Only one part of the listing is needed: the lines from the one with "Given: Click the 'Fabriqué en France' heading" through the last line, copied exactly and free of pictures.

:: Records for processing ::

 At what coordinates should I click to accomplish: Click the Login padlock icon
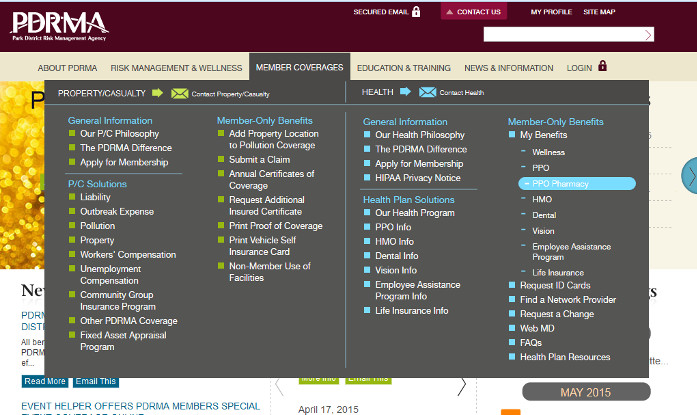pos(602,67)
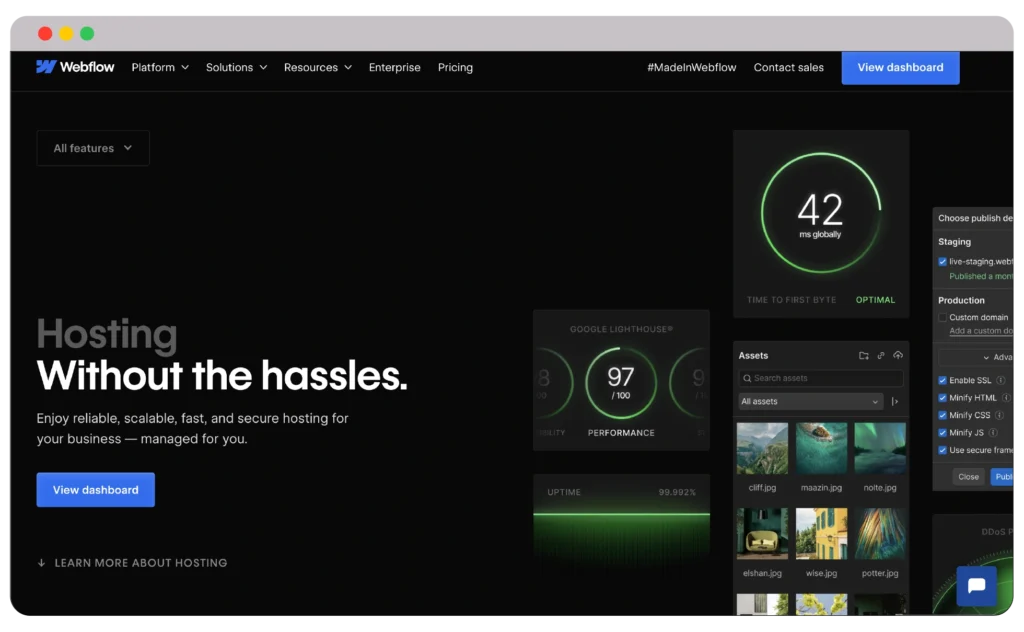Open the chat widget icon

tap(976, 586)
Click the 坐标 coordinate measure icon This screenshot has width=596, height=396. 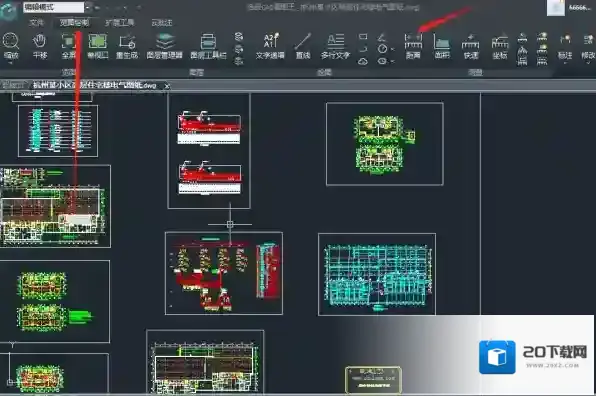pyautogui.click(x=500, y=46)

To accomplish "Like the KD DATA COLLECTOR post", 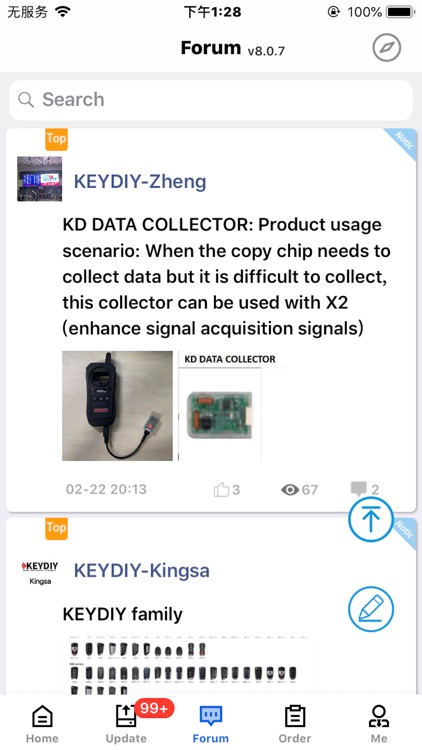I will click(x=226, y=489).
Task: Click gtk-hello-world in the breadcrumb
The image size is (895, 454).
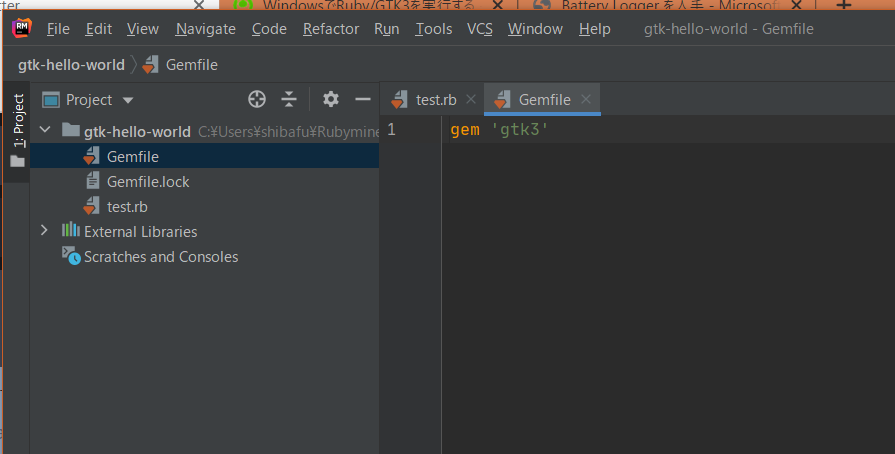Action: pyautogui.click(x=71, y=65)
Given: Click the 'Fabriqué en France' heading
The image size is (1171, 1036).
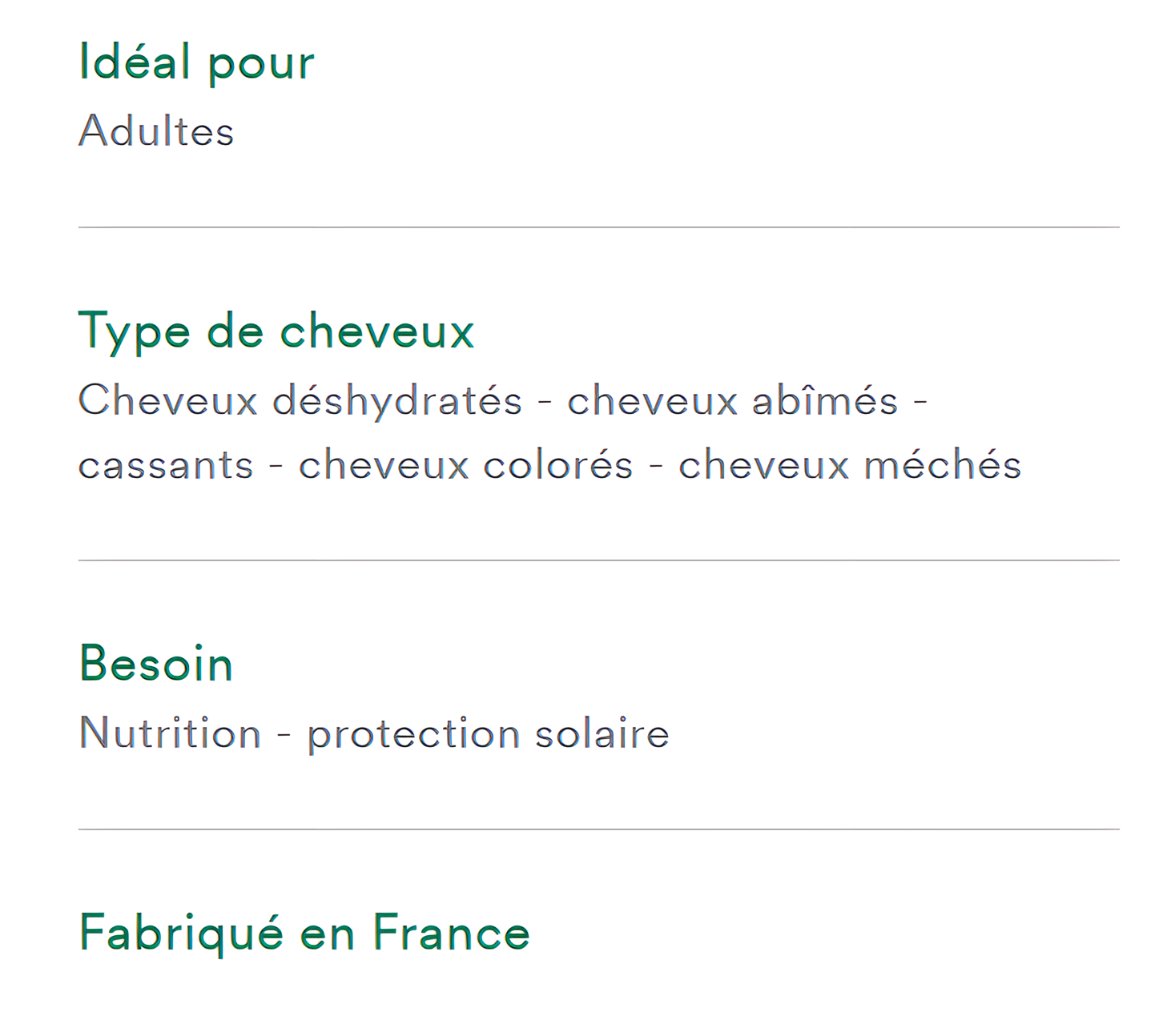Looking at the screenshot, I should click(304, 933).
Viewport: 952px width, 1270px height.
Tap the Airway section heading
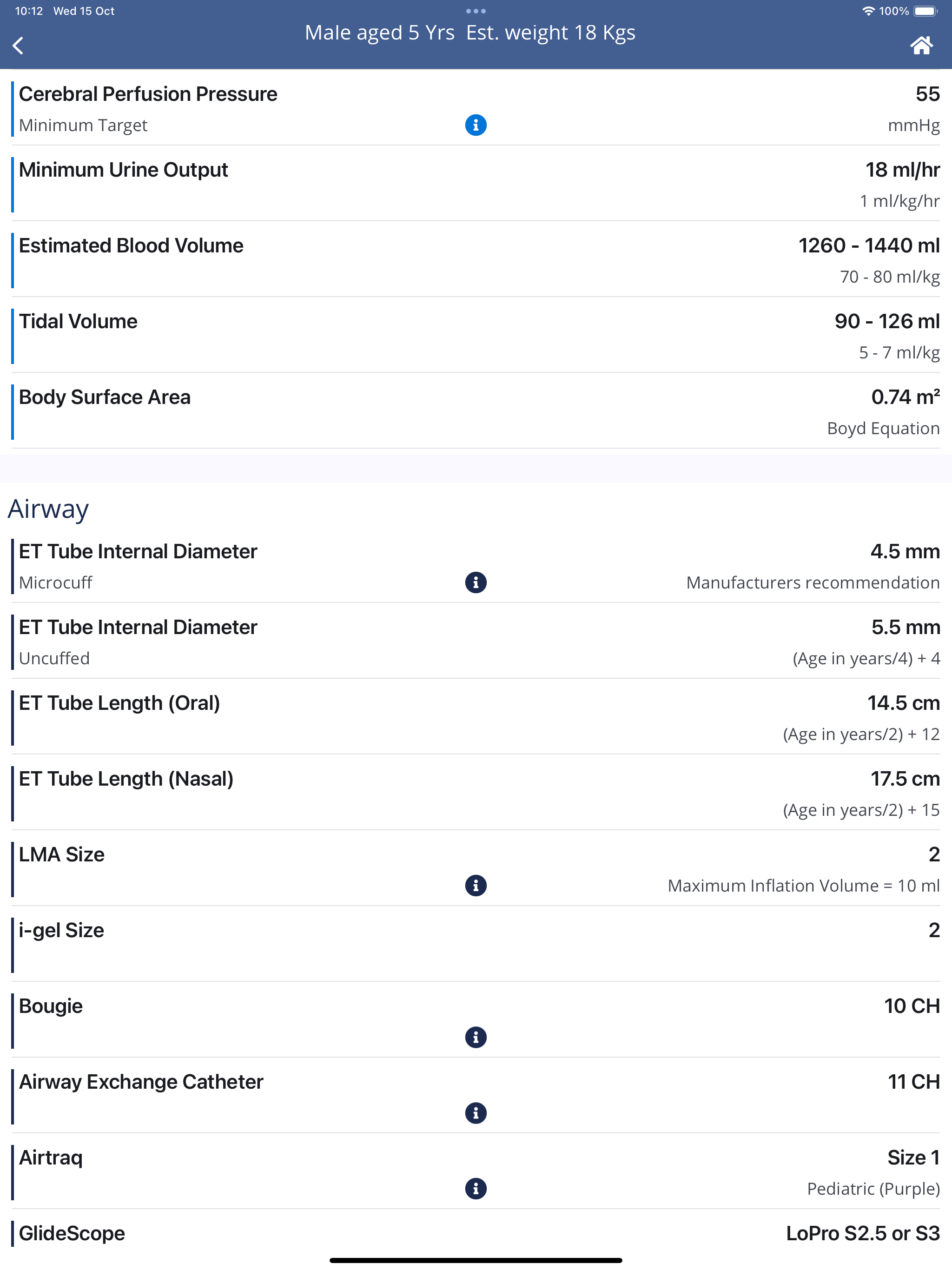(x=48, y=509)
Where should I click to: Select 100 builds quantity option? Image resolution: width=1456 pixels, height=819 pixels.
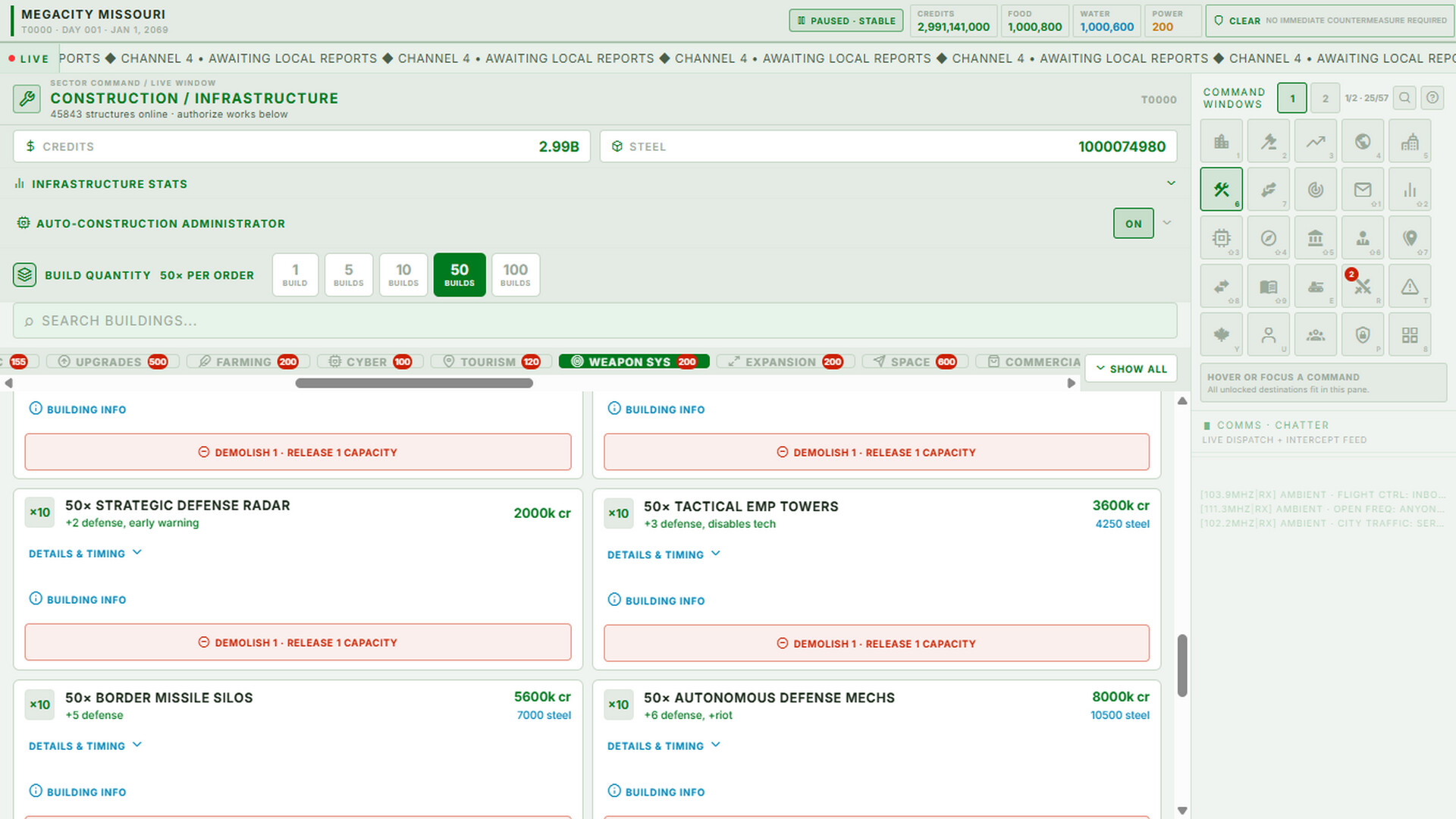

:::

== Answer area ==
Given: Click the 'Fabriqué en France' heading
The image size is (1171, 1036).
Looking at the screenshot, I should click(304, 933).
Viewport: 952px width, 1270px height.
Tap the Airway section heading
(x=48, y=509)
Where should I click to: Select 100 builds quantity option? Image resolution: width=1456 pixels, height=819 pixels.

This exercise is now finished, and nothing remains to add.